== Task directions ==
Your answer must be the records below, printed exactly.

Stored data

_ _ _ _ _ _ _

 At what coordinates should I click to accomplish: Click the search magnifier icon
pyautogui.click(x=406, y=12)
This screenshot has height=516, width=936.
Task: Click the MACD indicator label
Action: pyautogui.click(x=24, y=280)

_ _ _ _ _ _ _

== Exercise solution ==
 At what coordinates should I click to accomplish: Click the search magnifier icon
pyautogui.click(x=406, y=12)
This screenshot has height=516, width=936.
Task: Click the MACD indicator label
Action: pyautogui.click(x=24, y=280)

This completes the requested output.